# [Exercise]
Set down every line below, word for word.

• • • •

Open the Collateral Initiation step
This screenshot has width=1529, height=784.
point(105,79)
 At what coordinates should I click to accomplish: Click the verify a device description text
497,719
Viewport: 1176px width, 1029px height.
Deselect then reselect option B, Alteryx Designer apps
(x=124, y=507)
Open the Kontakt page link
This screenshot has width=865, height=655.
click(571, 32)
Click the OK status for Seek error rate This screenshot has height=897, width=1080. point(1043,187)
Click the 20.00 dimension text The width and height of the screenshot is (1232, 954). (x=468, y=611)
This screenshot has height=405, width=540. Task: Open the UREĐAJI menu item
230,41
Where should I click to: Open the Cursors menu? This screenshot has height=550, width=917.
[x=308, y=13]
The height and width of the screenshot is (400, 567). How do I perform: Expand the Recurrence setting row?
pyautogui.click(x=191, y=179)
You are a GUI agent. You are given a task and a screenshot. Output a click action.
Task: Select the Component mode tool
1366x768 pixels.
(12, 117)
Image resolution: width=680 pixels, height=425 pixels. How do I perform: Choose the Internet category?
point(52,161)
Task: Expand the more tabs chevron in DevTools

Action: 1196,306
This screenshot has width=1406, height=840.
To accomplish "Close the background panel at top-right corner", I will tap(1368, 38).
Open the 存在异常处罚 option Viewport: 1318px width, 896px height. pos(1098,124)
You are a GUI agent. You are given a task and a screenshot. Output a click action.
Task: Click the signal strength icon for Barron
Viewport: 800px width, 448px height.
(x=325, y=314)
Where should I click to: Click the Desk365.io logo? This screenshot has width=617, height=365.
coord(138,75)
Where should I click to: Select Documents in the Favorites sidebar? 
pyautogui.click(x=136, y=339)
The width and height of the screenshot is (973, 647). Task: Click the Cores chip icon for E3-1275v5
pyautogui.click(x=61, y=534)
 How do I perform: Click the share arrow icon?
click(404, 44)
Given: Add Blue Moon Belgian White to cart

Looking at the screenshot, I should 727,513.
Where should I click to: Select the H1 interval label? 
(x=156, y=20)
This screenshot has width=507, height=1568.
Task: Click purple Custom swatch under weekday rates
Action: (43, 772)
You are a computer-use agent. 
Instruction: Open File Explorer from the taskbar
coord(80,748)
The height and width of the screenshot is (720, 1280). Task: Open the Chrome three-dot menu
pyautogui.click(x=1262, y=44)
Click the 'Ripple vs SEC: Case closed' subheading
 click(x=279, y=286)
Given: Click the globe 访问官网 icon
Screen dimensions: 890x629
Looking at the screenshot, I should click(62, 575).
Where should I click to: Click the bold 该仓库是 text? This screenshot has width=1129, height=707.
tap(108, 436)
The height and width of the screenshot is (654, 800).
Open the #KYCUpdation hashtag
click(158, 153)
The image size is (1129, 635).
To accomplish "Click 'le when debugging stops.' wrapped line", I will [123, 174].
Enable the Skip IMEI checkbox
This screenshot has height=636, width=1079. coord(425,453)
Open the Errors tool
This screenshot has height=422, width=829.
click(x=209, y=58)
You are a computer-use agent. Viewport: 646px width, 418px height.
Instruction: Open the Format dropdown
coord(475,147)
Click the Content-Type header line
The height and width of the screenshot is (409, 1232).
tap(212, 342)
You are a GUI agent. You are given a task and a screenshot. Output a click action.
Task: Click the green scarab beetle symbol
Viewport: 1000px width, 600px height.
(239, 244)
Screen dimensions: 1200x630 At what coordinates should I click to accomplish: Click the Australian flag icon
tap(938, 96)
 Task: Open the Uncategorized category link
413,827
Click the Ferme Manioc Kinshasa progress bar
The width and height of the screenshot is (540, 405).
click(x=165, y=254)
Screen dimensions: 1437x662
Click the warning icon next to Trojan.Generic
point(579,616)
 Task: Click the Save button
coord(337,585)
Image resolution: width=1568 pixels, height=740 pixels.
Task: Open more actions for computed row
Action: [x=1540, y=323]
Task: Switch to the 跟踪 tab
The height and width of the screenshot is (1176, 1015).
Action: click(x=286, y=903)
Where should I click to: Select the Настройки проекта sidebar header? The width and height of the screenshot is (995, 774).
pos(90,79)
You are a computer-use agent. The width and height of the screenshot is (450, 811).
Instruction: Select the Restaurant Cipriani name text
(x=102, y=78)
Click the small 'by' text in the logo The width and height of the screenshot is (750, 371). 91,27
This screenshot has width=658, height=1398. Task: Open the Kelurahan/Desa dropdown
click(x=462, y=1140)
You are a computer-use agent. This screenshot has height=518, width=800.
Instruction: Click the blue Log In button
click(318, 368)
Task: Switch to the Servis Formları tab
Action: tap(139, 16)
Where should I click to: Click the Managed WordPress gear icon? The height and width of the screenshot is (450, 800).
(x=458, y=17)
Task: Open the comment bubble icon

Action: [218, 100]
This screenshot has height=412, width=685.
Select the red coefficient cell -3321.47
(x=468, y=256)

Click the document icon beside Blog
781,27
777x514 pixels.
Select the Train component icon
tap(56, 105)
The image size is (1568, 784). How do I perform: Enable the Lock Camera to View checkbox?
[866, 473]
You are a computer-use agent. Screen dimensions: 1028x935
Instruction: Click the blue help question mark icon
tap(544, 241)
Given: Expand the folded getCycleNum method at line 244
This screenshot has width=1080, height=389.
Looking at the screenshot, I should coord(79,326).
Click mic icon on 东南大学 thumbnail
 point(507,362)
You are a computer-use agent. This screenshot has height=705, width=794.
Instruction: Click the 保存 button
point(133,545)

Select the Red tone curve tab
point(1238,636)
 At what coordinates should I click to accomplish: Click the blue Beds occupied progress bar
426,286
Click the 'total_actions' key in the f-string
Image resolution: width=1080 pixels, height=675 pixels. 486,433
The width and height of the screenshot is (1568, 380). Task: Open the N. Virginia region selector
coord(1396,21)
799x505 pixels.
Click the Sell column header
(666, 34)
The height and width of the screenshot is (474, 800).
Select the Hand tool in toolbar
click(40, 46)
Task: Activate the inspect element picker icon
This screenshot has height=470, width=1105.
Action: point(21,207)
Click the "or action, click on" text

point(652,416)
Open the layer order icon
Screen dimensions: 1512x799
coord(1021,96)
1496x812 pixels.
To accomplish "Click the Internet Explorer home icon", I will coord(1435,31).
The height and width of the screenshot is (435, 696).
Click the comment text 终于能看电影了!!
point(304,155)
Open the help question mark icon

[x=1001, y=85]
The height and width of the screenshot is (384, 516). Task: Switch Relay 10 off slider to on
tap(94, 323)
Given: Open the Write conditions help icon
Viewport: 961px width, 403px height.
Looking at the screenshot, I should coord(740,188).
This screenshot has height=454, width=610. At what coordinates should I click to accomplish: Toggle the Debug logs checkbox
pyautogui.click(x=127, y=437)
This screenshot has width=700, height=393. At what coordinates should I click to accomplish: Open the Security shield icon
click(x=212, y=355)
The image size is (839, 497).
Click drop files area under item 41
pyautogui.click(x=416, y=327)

• • • •

# [Reply]
Open the Collateral Initiation step
This screenshot has width=1529, height=784.
point(105,79)
 At what coordinates should I click to accomplish: Click the verify a device description text
497,719
Viewport: 1176px width, 1029px height.
Deselect then reselect option B, Alteryx Designer apps
(x=124, y=507)
Open the Kontakt page link
This screenshot has width=865, height=655.
click(571, 32)
Click the OK status for Seek error rate This screenshot has height=897, width=1080. point(1043,187)
Click the 20.00 dimension text The width and height of the screenshot is (1232, 954). (x=468, y=611)
This screenshot has height=405, width=540. Task: Open the UREĐAJI menu item
230,41
Where should I click to: Open the Cursors menu? This screenshot has height=550, width=917.
[x=308, y=13]
The height and width of the screenshot is (400, 567). How do I perform: Expand the Recurrence setting row?
pyautogui.click(x=191, y=179)
You are a GUI agent. You are given a task and a screenshot. Output a click action.
Task: Select the Component mode tool
1366x768 pixels.
(12, 117)
Image resolution: width=680 pixels, height=425 pixels. How do I perform: Choose the Internet category?
point(52,161)
Task: Expand the more tabs chevron in DevTools

Action: 1196,306
This screenshot has width=1406, height=840.
To accomplish "Close the background panel at top-right corner", I will tap(1368, 38).
Open the 存在异常处罚 option Viewport: 1318px width, 896px height. pos(1098,124)
You are a GUI agent. You are given a task and a screenshot. Output a click action.
Task: Click the signal strength icon for Barron
Viewport: 800px width, 448px height.
(x=325, y=314)
Where should I click to: Click the Desk365.io logo? This screenshot has width=617, height=365.
coord(138,75)
Where should I click to: Select Documents in the Favorites sidebar? 
pyautogui.click(x=136, y=339)
The width and height of the screenshot is (973, 647). Task: Click the Cores chip icon for E3-1275v5
pyautogui.click(x=61, y=534)
 How do I perform: Click the share arrow icon?
click(404, 44)
Given: Add Blue Moon Belgian White to cart

Looking at the screenshot, I should 727,513.
Where should I click to: Select the H1 interval label? 
(x=156, y=20)
This screenshot has width=507, height=1568.
Task: Click purple Custom swatch under weekday rates
Action: (43, 772)
You are a computer-use agent. 
Instruction: Open File Explorer from the taskbar
coord(80,748)
The height and width of the screenshot is (720, 1280). Task: Open the Chrome three-dot menu
pyautogui.click(x=1262, y=44)
Click the 'Ripple vs SEC: Case closed' subheading
 click(x=279, y=286)
Given: Click the globe 访问官网 icon
Screen dimensions: 890x629
Looking at the screenshot, I should click(62, 575).
Where should I click to: Click the bold 该仓库是 text? This screenshot has width=1129, height=707.
tap(108, 436)
The height and width of the screenshot is (654, 800).
Open the #KYCUpdation hashtag
click(158, 153)
The image size is (1129, 635).
To accomplish "Click 'le when debugging stops.' wrapped line", I will [123, 174].
Enable the Skip IMEI checkbox
This screenshot has height=636, width=1079. coord(425,453)
Open the Errors tool
This screenshot has height=422, width=829.
click(x=209, y=58)
You are a computer-use agent. Viewport: 646px width, 418px height.
Instruction: Open the Format dropdown
coord(475,147)
Click the Content-Type header line
The height and width of the screenshot is (409, 1232).
tap(212, 342)
You are a GUI agent. You are given a task and a screenshot. Output a click action.
Task: Click the green scarab beetle symbol
Viewport: 1000px width, 600px height.
(239, 244)
Screen dimensions: 1200x630 At what coordinates should I click to accomplish: Click the Australian flag icon
tap(938, 96)
 Task: Open the Uncategorized category link
413,827
Click the Ferme Manioc Kinshasa progress bar
The width and height of the screenshot is (540, 405).
click(x=165, y=254)
Screen dimensions: 1437x662
Click the warning icon next to Trojan.Generic
point(579,616)
 Task: Click the Save button
coord(337,585)
Image resolution: width=1568 pixels, height=740 pixels.
Task: Open more actions for computed row
Action: [x=1540, y=323]
Task: Switch to the 跟踪 tab
The height and width of the screenshot is (1176, 1015).
Action: click(x=286, y=903)
Where should I click to: Select the Настройки проекта sidebar header? The width and height of the screenshot is (995, 774).
pos(90,79)
You are a computer-use agent. The width and height of the screenshot is (450, 811).
Instruction: Select the Restaurant Cipriani name text
(x=102, y=78)
Click the small 'by' text in the logo The width and height of the screenshot is (750, 371). 91,27
This screenshot has width=658, height=1398. Task: Open the Kelurahan/Desa dropdown
click(x=462, y=1140)
You are a computer-use agent. This screenshot has height=518, width=800.
Instruction: Click the blue Log In button
click(318, 368)
Task: Switch to the Servis Formları tab
Action: tap(139, 16)
Where should I click to: Click the Managed WordPress gear icon? The height and width of the screenshot is (450, 800).
(x=458, y=17)
Task: Open the comment bubble icon

Action: [218, 100]
This screenshot has height=412, width=685.
Select the red coefficient cell -3321.47
(x=468, y=256)

Click the document icon beside Blog
781,27
777x514 pixels.
Select the Train component icon
tap(56, 105)
The image size is (1568, 784). How do I perform: Enable the Lock Camera to View checkbox?
[866, 473]
You are a computer-use agent. Screen dimensions: 1028x935
Instruction: Click the blue help question mark icon
tap(544, 241)
Given: Expand the folded getCycleNum method at line 244
This screenshot has width=1080, height=389.
Looking at the screenshot, I should coord(79,326).
Click mic icon on 东南大学 thumbnail
 point(507,362)
You are a computer-use agent. This screenshot has height=705, width=794.
Instruction: Click the 保存 button
point(133,545)

Select the Red tone curve tab
point(1238,636)
 At what coordinates should I click to accomplish: Click the blue Beds occupied progress bar
426,286
Click the 'total_actions' key in the f-string
Image resolution: width=1080 pixels, height=675 pixels. 486,433
The width and height of the screenshot is (1568, 380). Task: Open the N. Virginia region selector
coord(1396,21)
799x505 pixels.
Click the Sell column header
(666, 34)
The height and width of the screenshot is (474, 800).
Select the Hand tool in toolbar
click(40, 46)
Task: Activate the inspect element picker icon
This screenshot has height=470, width=1105.
Action: point(21,207)
Click the "or action, click on" text

point(652,416)
Open the layer order icon
Screen dimensions: 1512x799
coord(1021,96)
1496x812 pixels.
To accomplish "Click the Internet Explorer home icon", I will coord(1435,31).
The height and width of the screenshot is (435, 696).
Click the comment text 终于能看电影了!!
point(304,155)
Open the help question mark icon

[x=1001, y=85]
The height and width of the screenshot is (384, 516). Task: Switch Relay 10 off slider to on
tap(94, 323)
Given: Open the Write conditions help icon
Viewport: 961px width, 403px height.
Looking at the screenshot, I should coord(740,188).
This screenshot has height=454, width=610. At what coordinates should I click to accomplish: Toggle the Debug logs checkbox
pyautogui.click(x=127, y=437)
This screenshot has width=700, height=393. At what coordinates should I click to accomplish: Open the Security shield icon
click(x=212, y=355)
The image size is (839, 497).
Click drop files area under item 41
pyautogui.click(x=416, y=327)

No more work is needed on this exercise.